OpenTelemetry provides the standard mechanism for context propagation across service boundaries. The W3C Baggage specification allows arbitrary key-value pairs — including tenant_id — to be carried in the baggage HTTP header alongside the W3C Trace Context traceparent. An OTel SDK extracts baggage at the ingress point and makes it available to all spans created within that trace. Critically, baggage is opt-in for attribute promotion: reading tenant_id from baggage and writing it as a span resource attribute ensures it appears in every exported record without requiring every instrumented function to be tenant-aware.
The OTel Collector enables per-tenant telemetry routing without modifying application code. A routing processor evaluates resource attributes (including tenant_id) and dispatches records to sub-pipelines: tenant-scoped backends, separate storage buckets for compliance isolation, or sampling rules calibrated by tenant tier. Enterprise tenants may receive full sampling; free-tier tenants may receive 10% head-based sampling. The collector configuration, not the application, enforces these policies.

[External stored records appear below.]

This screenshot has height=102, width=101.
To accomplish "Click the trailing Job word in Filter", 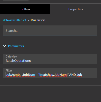I will [x=79, y=75].
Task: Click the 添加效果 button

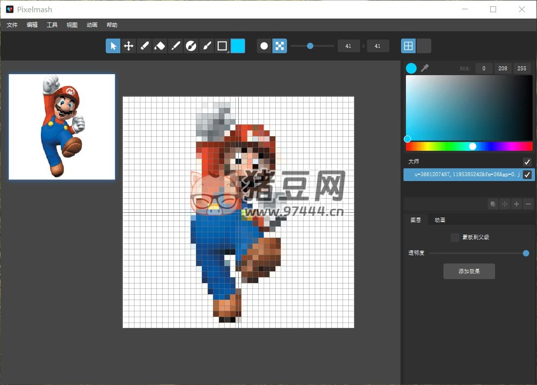Action: pos(469,271)
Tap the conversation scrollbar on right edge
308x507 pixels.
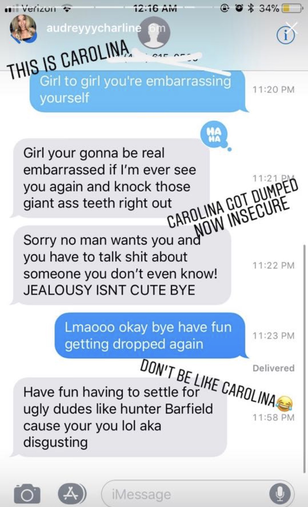coord(304,358)
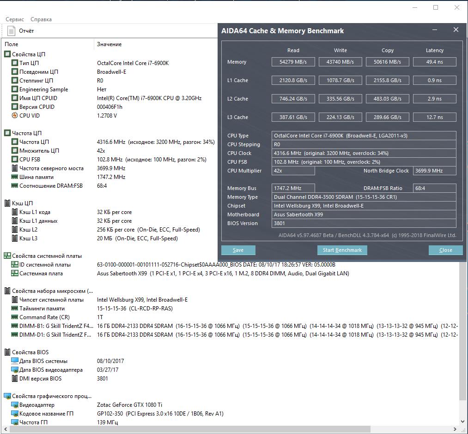Click the Кэш L3 cache chip icon
Screen dimensions: 468x434
[x=15, y=238]
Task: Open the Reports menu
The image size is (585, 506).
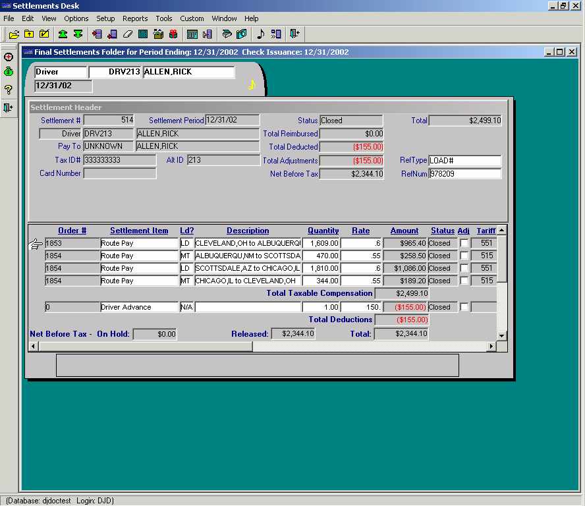Action: tap(135, 18)
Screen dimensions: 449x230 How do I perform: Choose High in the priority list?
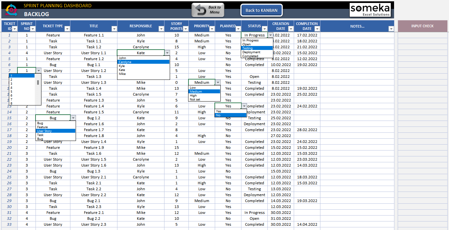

At the metrics layer, tenant ID becomes a label on every counter, histogram, and gauge. This enables per-tenant dashboards, per-tenant alerting thresholds, and — most importantly — per-tenant error budgets. A platform may commit to 99.9% availability for enterprise customers and 99.5% for starter customers; computing burn rate against those budgets requires tenant-scoped availability metrics, which in turn require that every availability-affecting event be labeled with the tenant that experienced it.
Cost attribution is an operational outcome of tenant-aware telemetry. When database query duration, message queue throughput, and compute time are all labeled by tenant, the billing system or capacity planning team can allocate infrastructure costs to specific customers. This makes pricing decisions data-driven and identifies tenants whose usage profiles are unprofitable at current pricing.
Best Practices
Engineers MUST set the tenant identifier in request context at the earliest possible point in the request lifecycle — typically an authentication middleware or API gateway — before any service call, database query, or log statement is emitted. Injecting tenant ID late means early telemetry is unlabeled and unusable for per-tenant analysis.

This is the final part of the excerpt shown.